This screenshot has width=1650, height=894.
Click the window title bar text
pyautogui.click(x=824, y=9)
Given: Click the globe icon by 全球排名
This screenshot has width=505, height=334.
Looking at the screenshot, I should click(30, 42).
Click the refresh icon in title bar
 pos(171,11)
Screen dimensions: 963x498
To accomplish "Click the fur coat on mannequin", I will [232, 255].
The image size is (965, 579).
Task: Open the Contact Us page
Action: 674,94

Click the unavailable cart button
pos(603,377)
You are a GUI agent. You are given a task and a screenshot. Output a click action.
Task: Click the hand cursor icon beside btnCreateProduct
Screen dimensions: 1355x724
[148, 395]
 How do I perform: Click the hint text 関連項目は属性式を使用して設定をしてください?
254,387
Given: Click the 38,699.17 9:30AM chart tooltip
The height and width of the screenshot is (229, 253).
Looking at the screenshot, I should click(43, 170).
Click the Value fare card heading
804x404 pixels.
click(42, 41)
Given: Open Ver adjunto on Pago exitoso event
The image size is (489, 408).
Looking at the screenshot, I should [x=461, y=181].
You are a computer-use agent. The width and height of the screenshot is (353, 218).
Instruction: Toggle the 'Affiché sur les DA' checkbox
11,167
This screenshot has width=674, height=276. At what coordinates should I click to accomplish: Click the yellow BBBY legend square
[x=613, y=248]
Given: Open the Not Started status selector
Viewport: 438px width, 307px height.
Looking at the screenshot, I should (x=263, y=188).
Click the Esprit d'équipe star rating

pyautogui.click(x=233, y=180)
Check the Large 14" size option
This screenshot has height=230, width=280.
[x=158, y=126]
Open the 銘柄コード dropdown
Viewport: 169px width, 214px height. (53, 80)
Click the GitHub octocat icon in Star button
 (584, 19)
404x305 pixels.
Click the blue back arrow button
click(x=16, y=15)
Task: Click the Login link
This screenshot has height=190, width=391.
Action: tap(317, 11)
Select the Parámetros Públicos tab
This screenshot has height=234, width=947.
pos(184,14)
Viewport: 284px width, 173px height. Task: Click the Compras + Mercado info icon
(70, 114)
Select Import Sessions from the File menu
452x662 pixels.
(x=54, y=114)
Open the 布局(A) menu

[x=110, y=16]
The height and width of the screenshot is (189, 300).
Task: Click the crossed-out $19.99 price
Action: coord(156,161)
********
▶ **Work to be completed**:
Reply with every line of the listing that has the string "agent".

▶ **Answer for this exercise**:
You are a GUI agent. You are given a task and a screenshot. Output a click action.
You are a computer-use agent. The width and height of the screenshot is (353, 218).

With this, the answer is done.